Personal information
- Born: August 7, 1986 (age 40) Hesston, Kansas, U.S.

Career information
- High school: Hesston (KS)
- College: Central Missouri

Career history
- Atlanta Falcons (2016) Training camp assistant; San Francisco 49ers (2017) Seasonal offensive assistant; San Francisco 49ers (2017–2020) Offensive assistant; Kansas City Chiefs (2021) Offensive assistant; Ottawa (KS) (2021–2026) Flag football defensive coordinator; Nebraska (2027–Onwards) Flag football associate head coach;

Awards and highlights
- IFAF Women's World Champion (2013);

= Katie Sowers =

American football player and coach (born 1986)

Katie Sowers (born August 7, 1986) is an American football coach, formerly in the National Football League (NFL). She was the first openly gay and first female coach in Super Bowl history. Sowers began her American football career playing in the Women's Football Alliance (WFA). She joined the NFL in 2016 as a coach for the Atlanta Falcons and then with the San Francisco 49ers, before joining the Kansas City Chiefs in 2021. Sowers currently works in the athletic department of Ottawa University.

==Early life and education==
Sowers was born on August 7, 1986, in Hesston, Kansas, where she attended a Mennonite church with her family. Her lazy eye was fixed during childhood. She began playing American football at the age of eight.

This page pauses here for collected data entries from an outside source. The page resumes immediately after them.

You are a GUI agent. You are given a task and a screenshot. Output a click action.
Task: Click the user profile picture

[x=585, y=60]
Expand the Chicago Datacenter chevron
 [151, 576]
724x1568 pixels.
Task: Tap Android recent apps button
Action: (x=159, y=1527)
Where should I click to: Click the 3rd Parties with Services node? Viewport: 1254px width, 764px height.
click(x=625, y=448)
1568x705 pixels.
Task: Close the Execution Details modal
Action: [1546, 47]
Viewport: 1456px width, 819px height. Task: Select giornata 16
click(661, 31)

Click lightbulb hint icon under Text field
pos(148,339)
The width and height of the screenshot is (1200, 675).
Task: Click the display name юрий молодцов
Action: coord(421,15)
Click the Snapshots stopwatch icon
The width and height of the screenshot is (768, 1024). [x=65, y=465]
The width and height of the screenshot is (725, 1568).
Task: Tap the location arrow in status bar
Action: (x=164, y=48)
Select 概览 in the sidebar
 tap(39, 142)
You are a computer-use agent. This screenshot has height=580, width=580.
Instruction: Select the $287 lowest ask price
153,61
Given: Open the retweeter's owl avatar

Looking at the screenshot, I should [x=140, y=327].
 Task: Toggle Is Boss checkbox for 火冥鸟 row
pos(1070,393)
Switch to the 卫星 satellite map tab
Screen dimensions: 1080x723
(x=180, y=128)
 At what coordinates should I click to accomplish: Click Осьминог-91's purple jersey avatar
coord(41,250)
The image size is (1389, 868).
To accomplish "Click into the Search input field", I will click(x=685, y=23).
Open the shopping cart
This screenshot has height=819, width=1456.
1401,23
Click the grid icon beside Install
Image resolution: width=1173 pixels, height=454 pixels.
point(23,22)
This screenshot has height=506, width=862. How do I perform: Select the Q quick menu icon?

During 2004, Sower's basketball team was third in the 3A championship held by the KSHSAA. That year, she was fifth in the 3A javelin event during the KSHSAA's Girls State Track and Field Championship. Sowers began her post-secondary education at Hesston College. She then transferred to Goshen College where she competed in javelin at the NAIA women's outdoor track and field championship held during 2008 and 2009. While there, she also participated in basketball and soccer. After completing her Bachelor of Arts from Goshen College, she attended the University of Central Missouri and studied kinesiology. She earned her Masters of Science in 2013.

==Career==
===Playing career===
While a student at Goshen, Sowers began her football career playing for the West Michigan Mayhem and the Kansas City Titans in the Women's Football Alliance (WFA). While with the Titans, Sowers was a member of the United States women's national American football team that won the 2013 IFAF Women's World Championship. Sowers continued to play in the WFA until her 2016 retirement due to a hip injury.

===Coaching career===
In 2016, Sowers joined the National Football League as a wide receivers coaching intern with the Atlanta Falcons. In 2017, Sowers moved to the San Francisco 49ers as part of the Bill Walsh Diversity Coaching Fellowship. She became a seasonal intern before being converted to full-time offensive assistant. In her first season, the 49ers won the NFC Championship, sending the team to Super Bowl LIV and allowing Sowers to become the first female and first openly gay coach in a Super Bowl. Her contract with the 49ers expired after the 2020 season. She joined the coaching staff of the Kansas City Chiefs prior to the 2021 NFL season. In October 2021, Sowers was appointed as the director of athletic strategic initiatives at Ottawa University, where she also coaches the women's flag football team. Additionally, between 2023 and 2024, Sowers was the head coach of the Italy women's national flag football team.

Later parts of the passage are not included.